Daniel 'Dani' Romera Andújar (born 23 August 1995) is a Spanish footballer who plays as a forward for Real Murcia.

Club career

Almería
Born in Almería, Andalusia, Romera finished his youth career at UD Almería after starting out at UCD La Cañada Atlético. He made his senior debut with the B team in the 2011–12 season, in Segunda División B.

On 27 April 2013, Romera scored a hat-trick in a 5–2 home rout of La Roda CF. On 30 November he made his first-team – and La Liga – debut, playing the last 19 minutes of the 3–1 away loss against RC Celta de Vigo.

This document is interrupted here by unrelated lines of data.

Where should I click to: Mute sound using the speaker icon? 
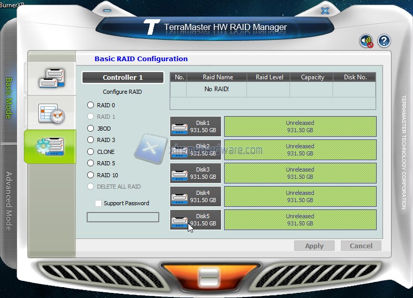[x=366, y=41]
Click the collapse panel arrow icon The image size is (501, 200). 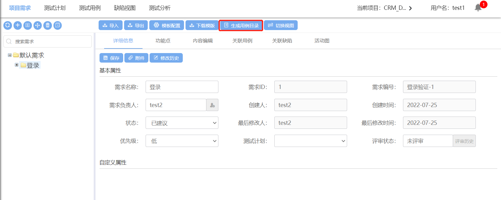pyautogui.click(x=57, y=25)
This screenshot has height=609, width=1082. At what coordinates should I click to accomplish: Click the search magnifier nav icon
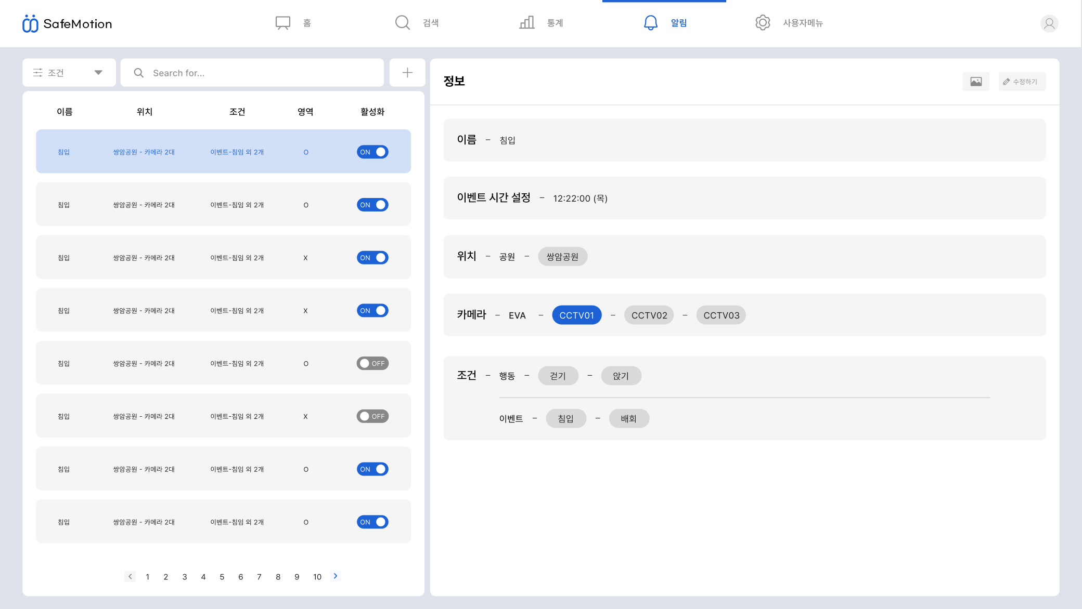point(402,23)
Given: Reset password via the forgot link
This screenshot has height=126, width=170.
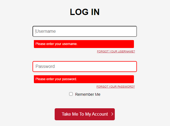Looking at the screenshot, I should pos(116,87).
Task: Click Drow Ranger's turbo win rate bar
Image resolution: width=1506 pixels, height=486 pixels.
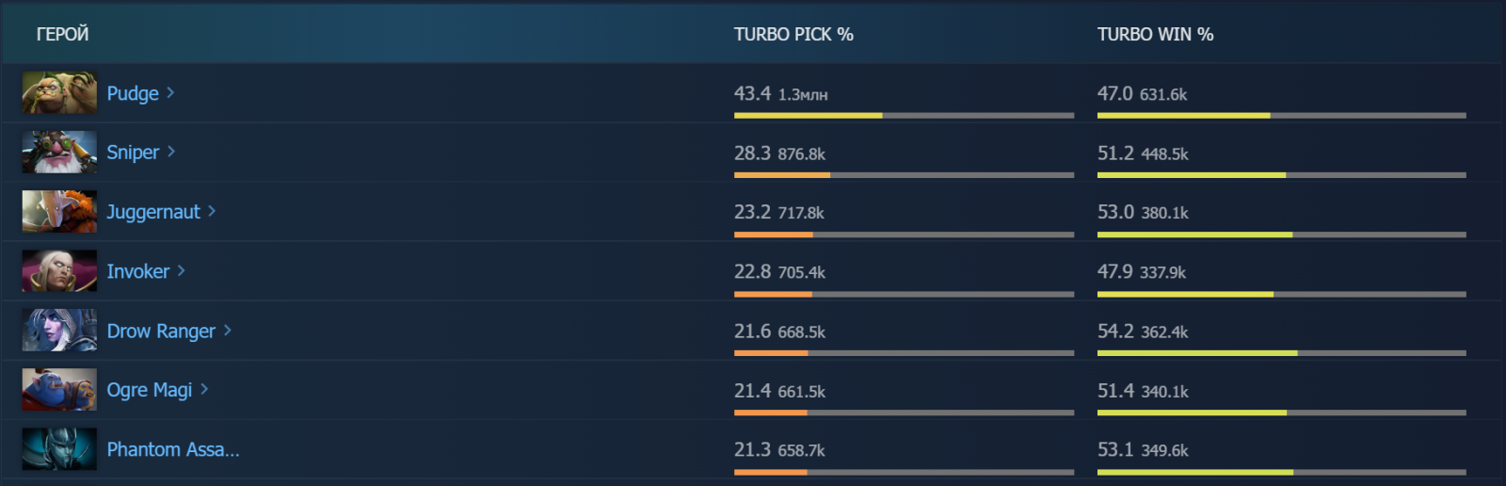Action: [1281, 353]
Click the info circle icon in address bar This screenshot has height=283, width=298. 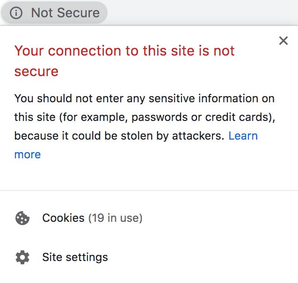tap(16, 13)
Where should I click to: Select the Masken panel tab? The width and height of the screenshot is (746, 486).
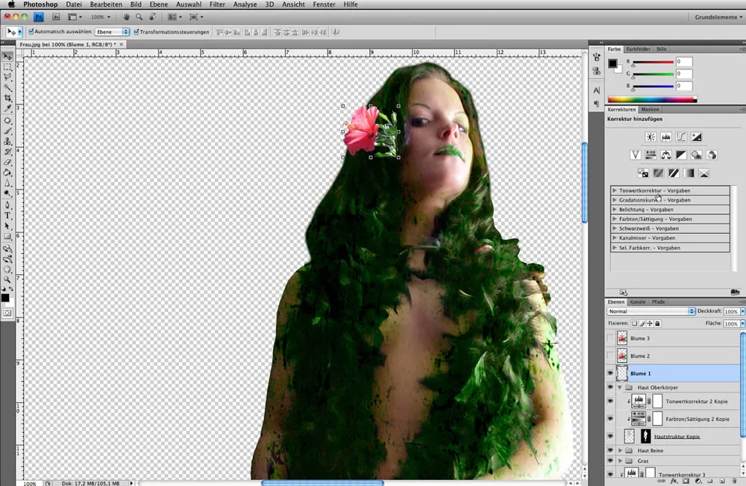point(651,109)
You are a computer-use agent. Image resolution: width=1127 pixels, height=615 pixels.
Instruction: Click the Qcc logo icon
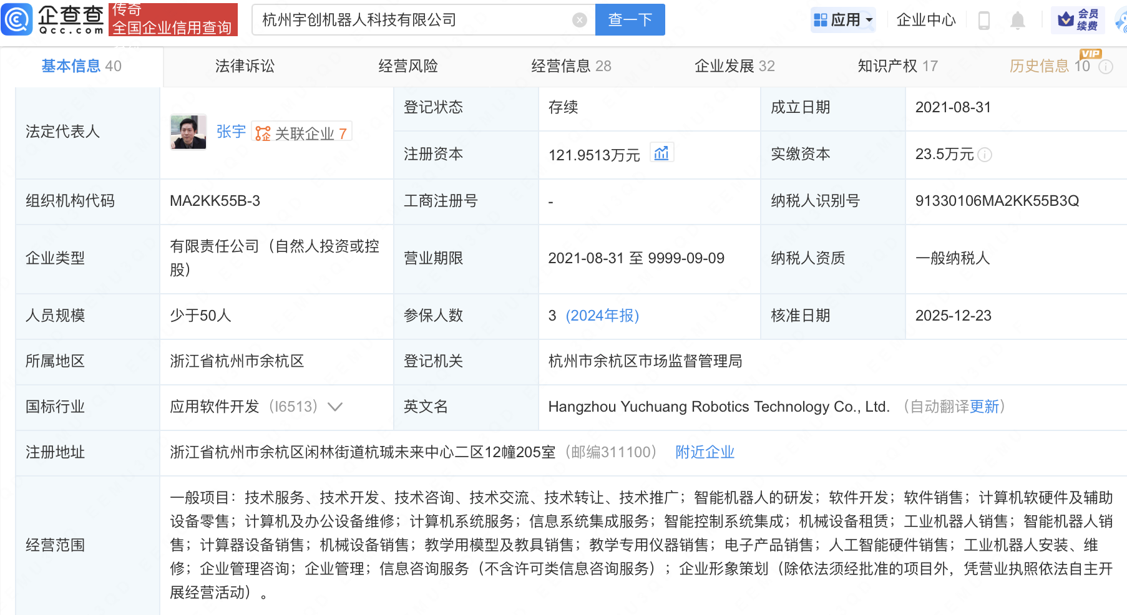17,19
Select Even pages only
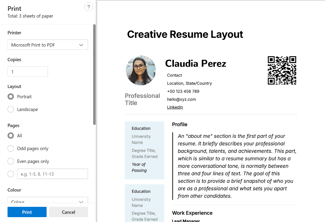The width and height of the screenshot is (325, 222). pyautogui.click(x=11, y=161)
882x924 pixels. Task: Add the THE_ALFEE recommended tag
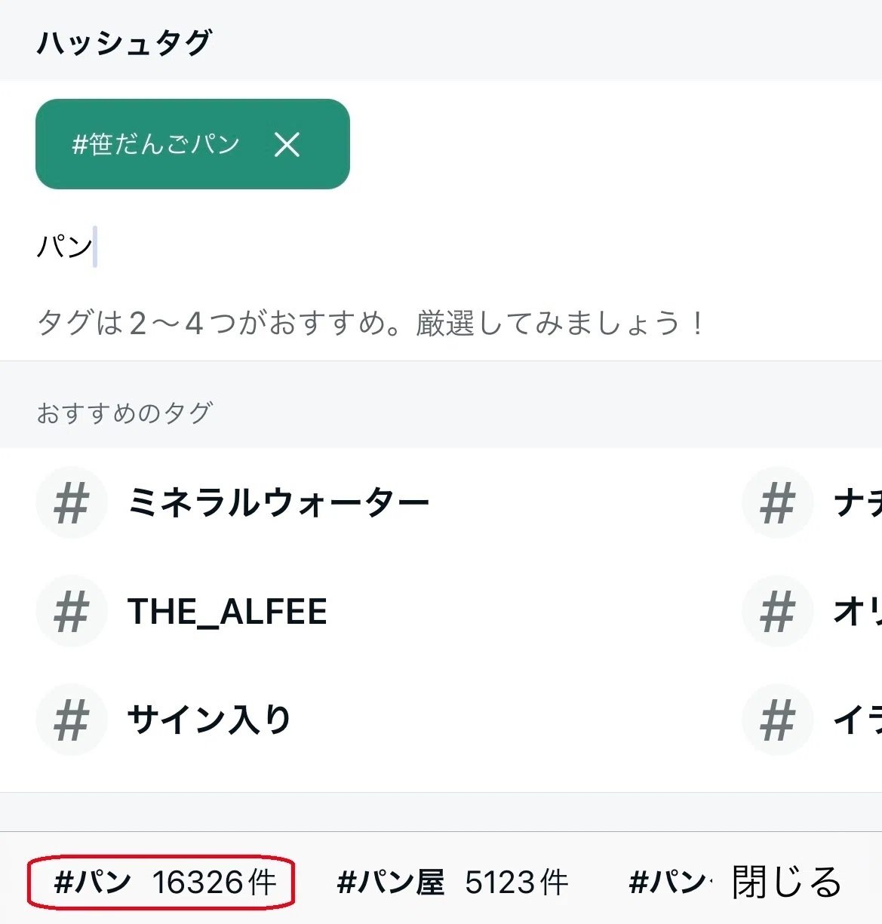pos(227,611)
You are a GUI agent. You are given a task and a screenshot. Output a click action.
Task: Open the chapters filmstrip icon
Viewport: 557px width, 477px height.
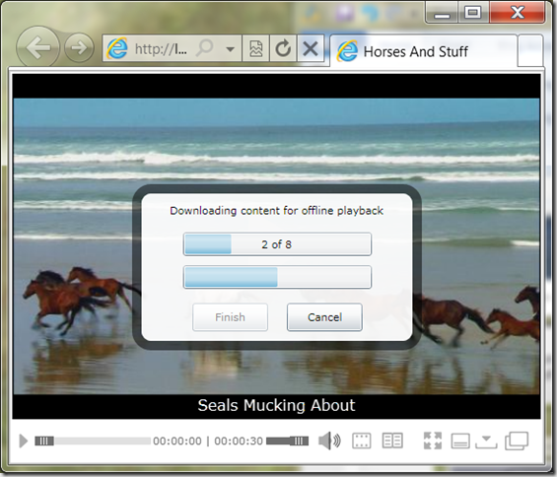click(x=361, y=441)
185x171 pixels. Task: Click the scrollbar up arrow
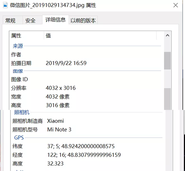[168, 35]
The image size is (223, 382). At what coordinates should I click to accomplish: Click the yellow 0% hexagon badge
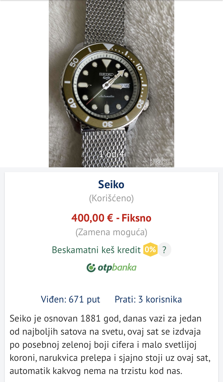(150, 250)
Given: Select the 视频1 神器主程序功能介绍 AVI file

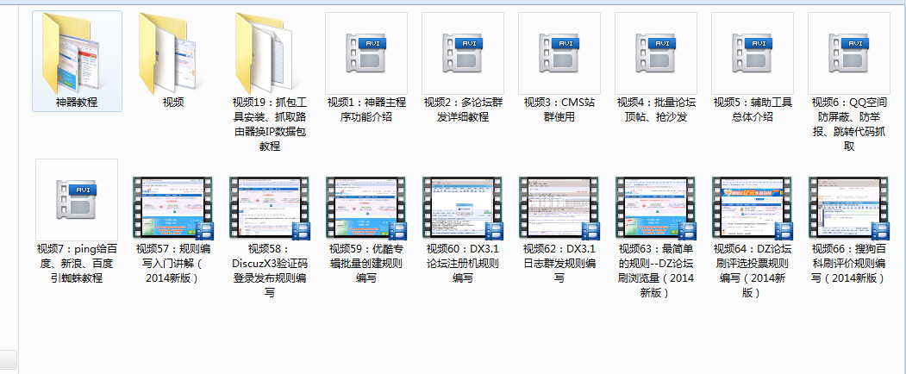Looking at the screenshot, I should [366, 53].
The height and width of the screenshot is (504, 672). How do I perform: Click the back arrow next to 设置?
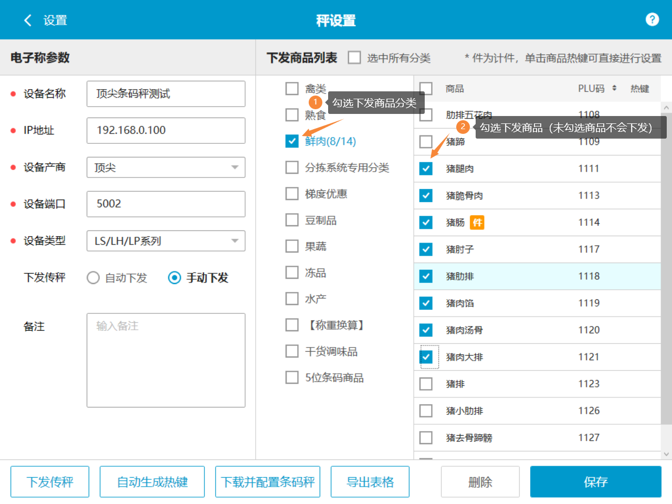click(x=28, y=20)
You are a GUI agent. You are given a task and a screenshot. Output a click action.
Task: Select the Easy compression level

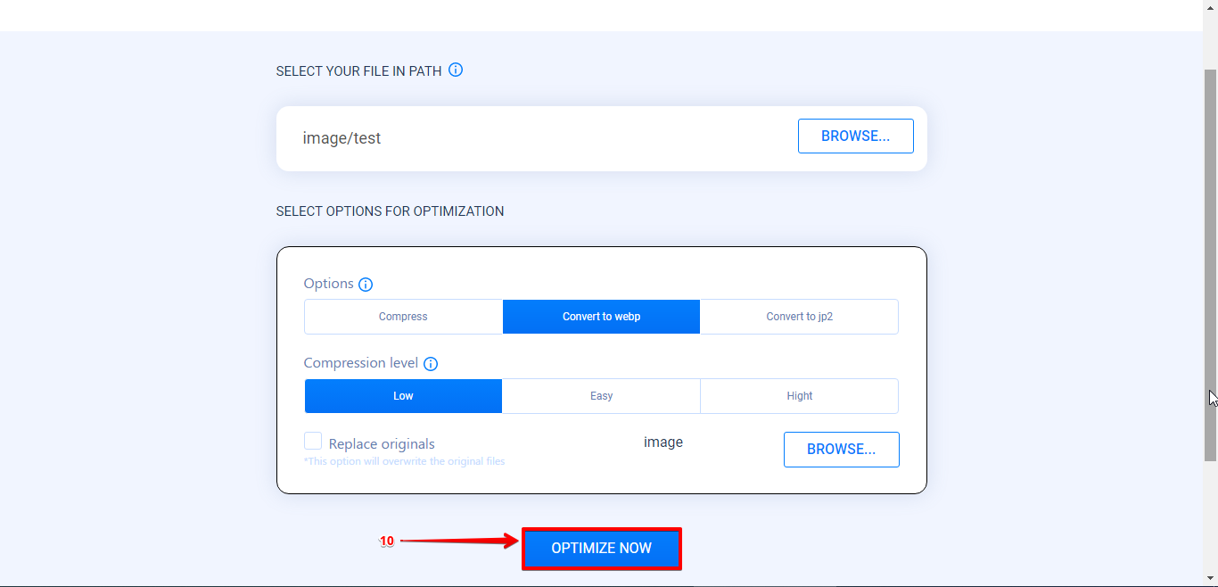(601, 396)
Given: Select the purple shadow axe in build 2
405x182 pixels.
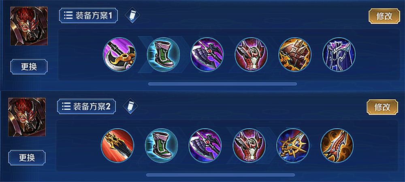Looking at the screenshot, I should pyautogui.click(x=205, y=146).
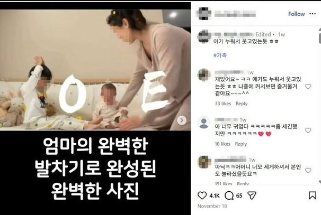The width and height of the screenshot is (321, 215).
Task: View the 10 likes list
Action: click(222, 144)
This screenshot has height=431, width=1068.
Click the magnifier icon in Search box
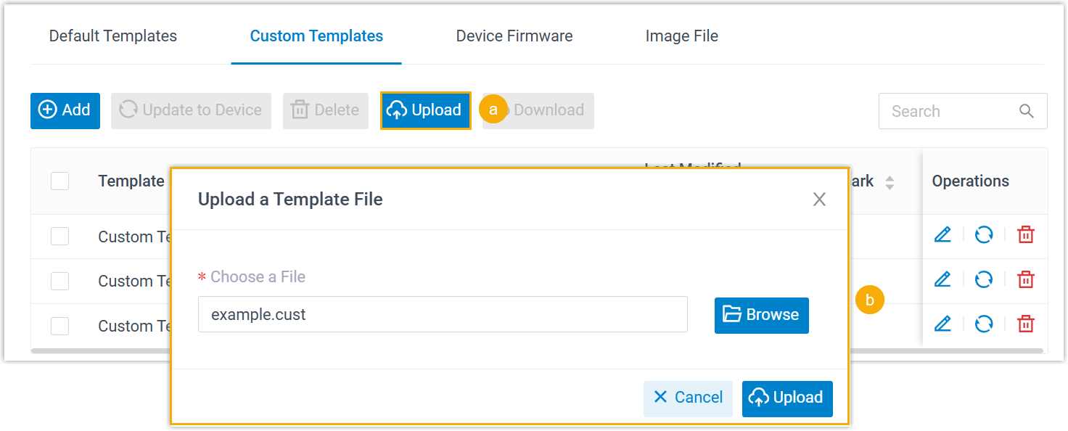pyautogui.click(x=1026, y=111)
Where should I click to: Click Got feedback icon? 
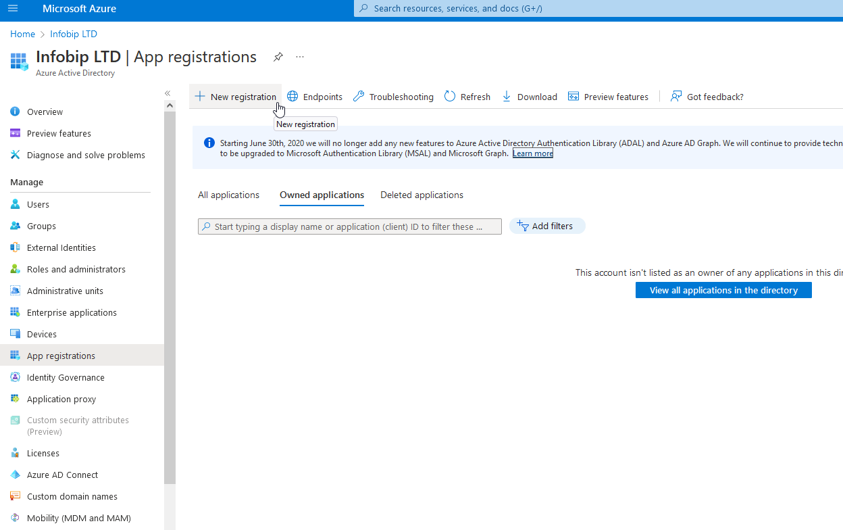coord(676,97)
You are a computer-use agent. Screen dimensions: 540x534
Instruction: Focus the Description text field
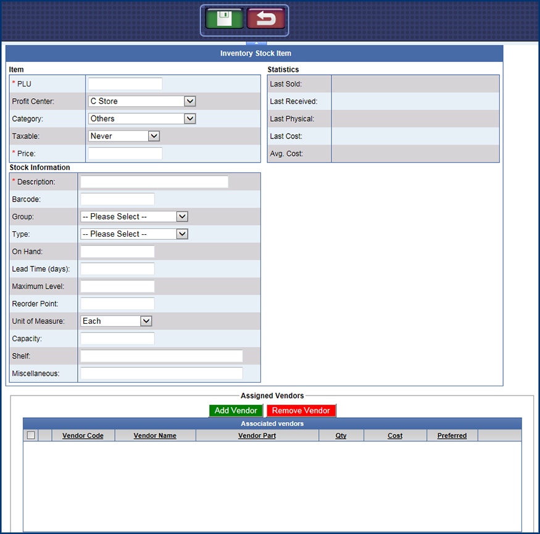(x=154, y=182)
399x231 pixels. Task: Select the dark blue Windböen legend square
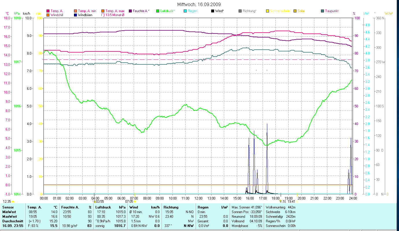tap(75, 15)
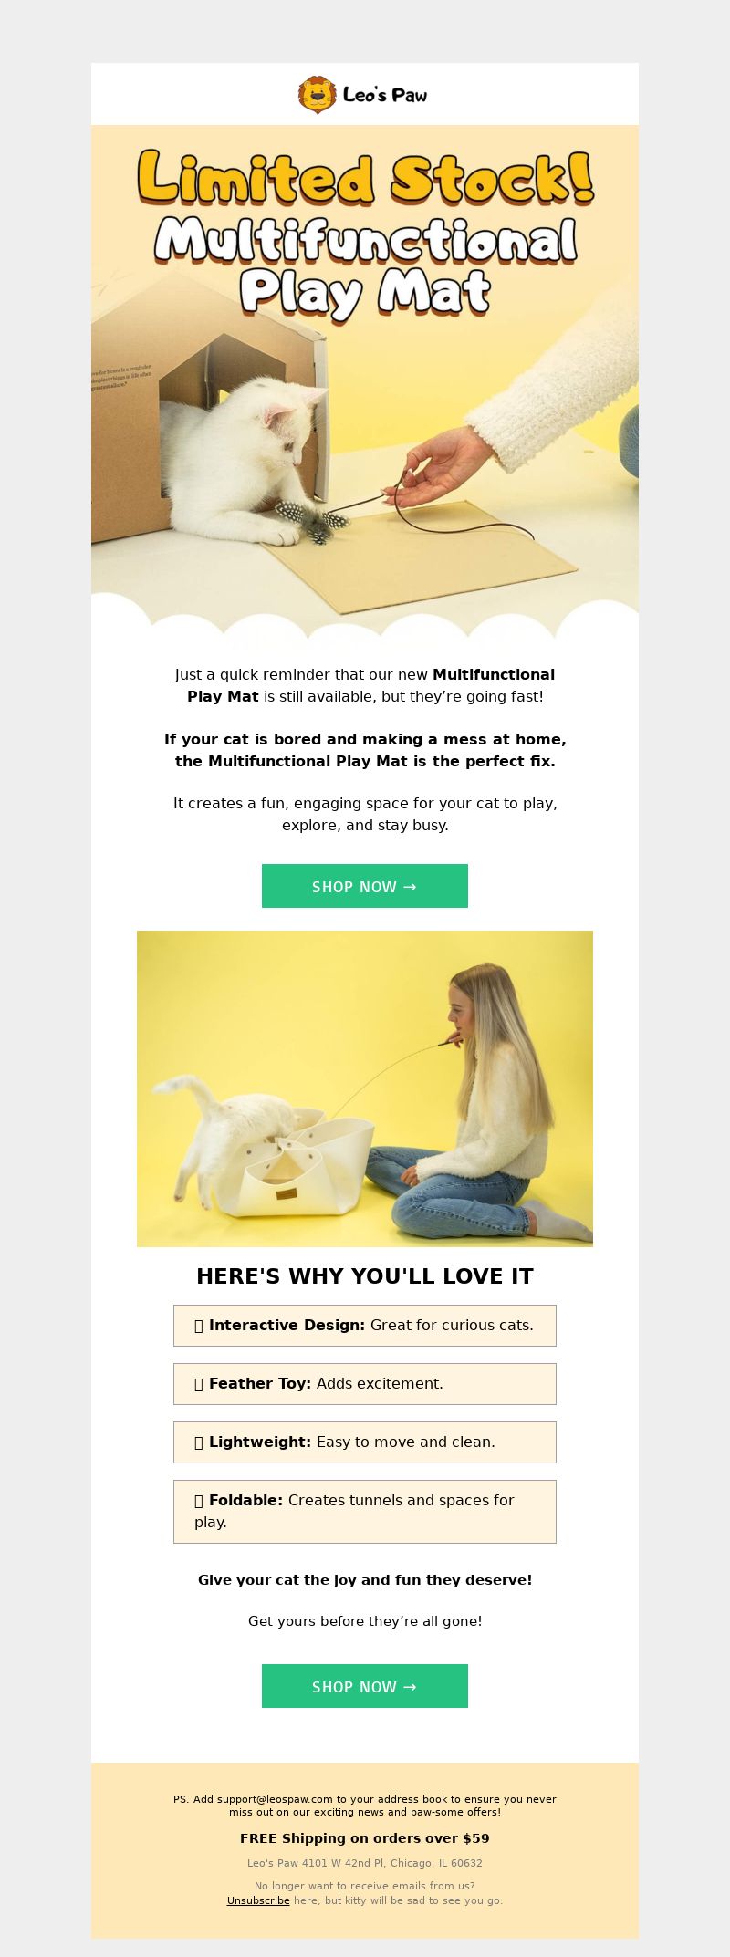The width and height of the screenshot is (730, 1957).
Task: Click the Leo's Paw lion logo
Action: pyautogui.click(x=317, y=95)
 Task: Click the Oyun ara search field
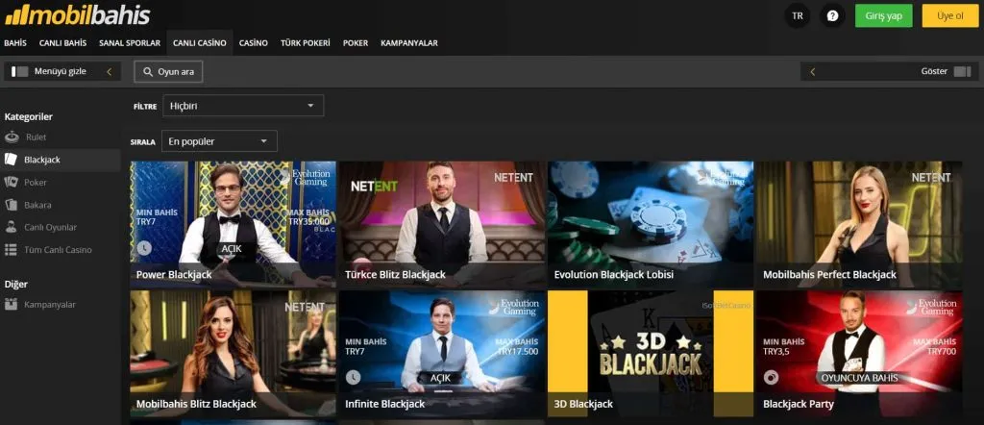tap(169, 71)
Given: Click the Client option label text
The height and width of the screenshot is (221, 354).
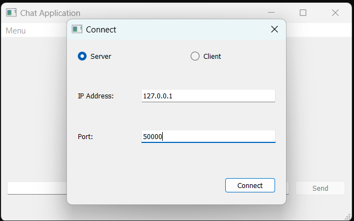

Romera made his second appearance with the main squad on 5 December 2014, in a 4–3 away win over Real Betis in the round of 32 in the Copa del Rey: after coming on as a substitute for Teerasil Dangda, he scored a goal which was later disallowed. He played his second league game on 17 January of the following year, as he featured four minutes in a 3–2 defeat at Valencia CF.

Barcelona B
On 21 September 2015, Romera signed a three-year deal with another reserve team, FC Barcelona Atlètic also of the third tier. On 1 April 2017, he scored a hat-trick in a 12–0 home demolition of CD Eldense.

Cádiz
On 17 July 2017, Romera agreed to a four-year contract at Cádiz CF from Segunda División, for a fee of €350,000. On 31 January 2019, having been rarely used during the campaign, he was loaned to CF Rayo Majadahonda of the same league for five months.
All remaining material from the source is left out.